Jean-Claude Bradley: We did this reaction between this halide last class and hydroxide or chloride and we did SN1 and SN2, now what we're going to do is E1 and E2 and again make sure we understand how to tell the major products from the minor. If I tell you to do this via an e2 reaction, then that means its second order, its an elimination, so you are going to get an alkene and its going to happen in one step just like the SN2, the E2 happens in one step. Now what you have to eliminate is HBr and to know which hydrogen is actually eligible to be removed, a good way to do that is to count to three from the bromine. So if I start on the Br I can count 1, 2, three and find the hydrogen atom, so i can do an E2 reaction and eliminate that hydrogen.

Jean-Claude Bradley: Is there another hydrogen in that molecule that we can do? The one over here? Yes, one of these other three hydrogen also can be eliminated. Is that it? Are there just two possibilities?

Jean-Claude Bradley: The first step in doing these problems is to determine how many different ways that we can lose HBr so, count to three from the halide and identify these 2.

Jean-Claude Bradley: I'm going to draw two mechanisms for each of these eliminations. In the E2 the base comes in, grabs the proton, we lose the C-H bond and form a carbon-carbon double bond where that arrow is going into and at the same time we lose a Br-. So E2 is always going to have those three arrows in that exact order. Now when you draw the products from that E2 or any alkene a good suggestion is always start to draw the carbon-carbon double bond and then draw the others around it, because the carbon-carbon double bond is the only one that had a rigid geometry and its a lot easier to start with the SP2 hybridized template than it is to try to fit it in when you draw the molecule. So if we're forming the carbon-carbon double bond then the molecule's going to look different, so that is the other reason why you have to be careful writing the product out. You have to determine what are the two carbons where the double bond is forming. I'm going to draw a yellow rectangle around them. That's where the double bond is going.

Jean-Claude Bradley: What you're asking is what's left on the left and what's left on the right. I remove the hydrogen and on the left two methyl groups are left. On the right I remove the bromine so what's left is a methyl group and a hydrogen.

Jean-Claude Bradley: Now one of the things we have to use is when we did exercises to figure out if alkenes have cis/trans isomers this is where you apply it. Basically if you have cis/trans isomers you have to write them out. This compound does not have that, it has two methyl groups on one side so there is only one product for this pathway. If you had cis and trans you need to put both in. This is one way to do the elimination. The other way, let's look at the methyl group and see what happens.

Jean-Claude Bradley: Same arrows, same pattern, three bonds from the bromine. Again, draw the carbon-carbon double bond template and look at what's connected to it. If I draw a yellow box around the carbon-carbon double bond, one side has two hydrogens that are left and on the other we have a hydrogen and an isopropyl group.
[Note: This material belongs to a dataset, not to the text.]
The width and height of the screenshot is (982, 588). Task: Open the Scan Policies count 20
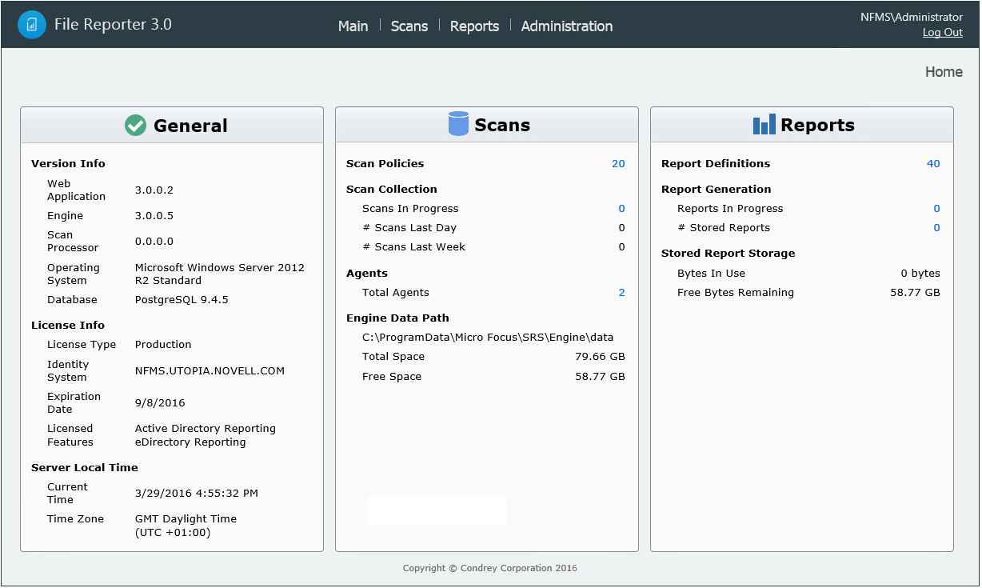618,164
We check for cis and trans and we see that again this compound does not show cis/trans isomerism, so we only have one compound. We're almost at the end of this. We identified all possible HBr patterns that can be removed by E2, we worked out these two solutions, we worked out all the products. Only thing left is to determine the major product and minor product. What is going to determine that is degree of branching of the alkenes? An alkene is said to be branched if it has anything other than a hydrogen is on it. So the top alkene has three methyl groups and one hydrogen, so it has a branching of 3. Does not matter how big the group is it counts as one branch. I would write here branching is equal to three.
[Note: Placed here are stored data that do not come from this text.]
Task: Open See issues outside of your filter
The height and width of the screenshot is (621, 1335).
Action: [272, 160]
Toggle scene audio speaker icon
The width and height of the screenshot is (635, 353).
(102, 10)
Jean-Claude Bradley: What would be the branching of the lower one based on that definition? Just one, one alcohol group, all other hydrogens, has a branching of one. What we're going to use is Saytzeff's Rule?? the most highly branched. I said I would give you very unambiguous definitions for major and minor product in each reaction. In this reaction the products that have the highest branching are going to be major. If we compare we have a branching of three and a branching of one. The one that has a branching of three would be the major product in this case and anything else would be a minor product.
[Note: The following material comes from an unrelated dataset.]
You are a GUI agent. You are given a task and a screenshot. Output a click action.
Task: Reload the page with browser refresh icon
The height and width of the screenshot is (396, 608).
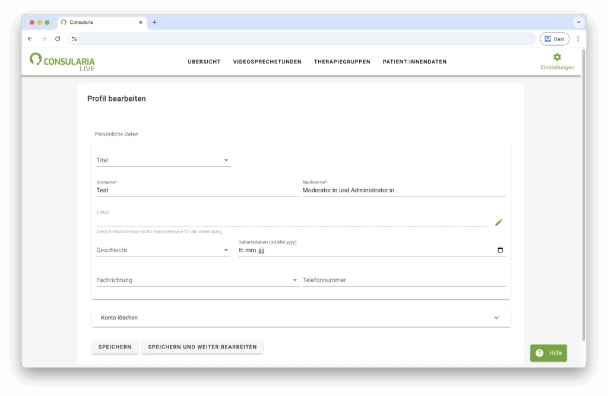tap(58, 39)
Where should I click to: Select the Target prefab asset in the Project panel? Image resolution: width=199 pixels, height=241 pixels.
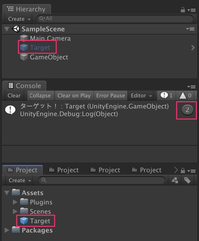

Jean-Claude Bradley: The branching would be any groups on the alkene that are not hydrogen, would count as one branch. These are probably the longest problems you'll have to do in this course, you need to take your time and there are several questions on them. I ask you to go through and draw out the problems and then I ask you questions about it. Some of the questions might be like how many total products? We have two products total here. Sometimes you'll have more than one major product. If you have two products with the same branching-I had another here with a branching of 3, then you'd have two major products. Basically no shortcuts you really do have to work out all of these products in their entirety to answer questions about them.

Jean-Claude Bradley: There is one more we haven't done yet, the nastiest one of all, the E1. Let's take look at this example and see what happens. The E1 and SN1 are similar; they start out the exactly same its just how they end up is different. The 1st step is always what? E1 and SN1. That's the one where we have carbocations. In order to have carbocations we have to first loose the halide. Always do the same in these cases. We are going to Br- Br- first.

Jean-Claude Bradley: We just made a carbocation so before we do anything else we need to worry about rearrangements. Is there a 1-2 shift possible in this case? This is a secondary carbocation, so the only shift we need to worry about are the ones that would create a tertiary carbocation. To find out what groups could potentially do the 1-2 shift We start at the carbocation and count to two; so I can go one, two and think about moving the methyl group over. If I move that methyl group I would have generated a secondary carbocation so it wouldn't work. I could move the hydrogen and it would make the same situation even worse in fact, I would go from secondary to primary carbocation. Only one left is 1-2 moving this hydrogen over, that would generate a tertiary carbocation. So that is the one we must do before we finish the problem. The 1-2 shifts you start in middle of the carbon-hydrogen bond and end up on the carbocation. Move the hydrogen and its two electrons over. So now we have the tertiary carbocation. Now we are finished doing the 1-2 shift; this is the same for SN1 and E1 so far. Now is where the difference comes in. If I had an SN1 the nucleophile would attack C+ and it would be done, in this case I'd have an alcohol because I'm using hydroxide. But we're doing an E1 so that means we're going to lose a proton instead and generate an alkene. Because there's going to be more than one way to lose proton from this I can get a lot more products. If you want to use a counting strategy to figure out what you could lose, start on the C+ count to two to see what hydrogen is left. Let's say in yellow I will circle the candidates here?? 1,2. I could lose that proton to generate an alkene. Recognize that this methyl group is the same as this methyl group. They're on the same carbon. It wouldn't matter which of these six hydrogens I lost, I would still end up at the same alkenes. Otherwise I can go to the right and count 1,2, I could lose a proton and make a different alkene going to this side. That's it, so there are two pathways we have to work out.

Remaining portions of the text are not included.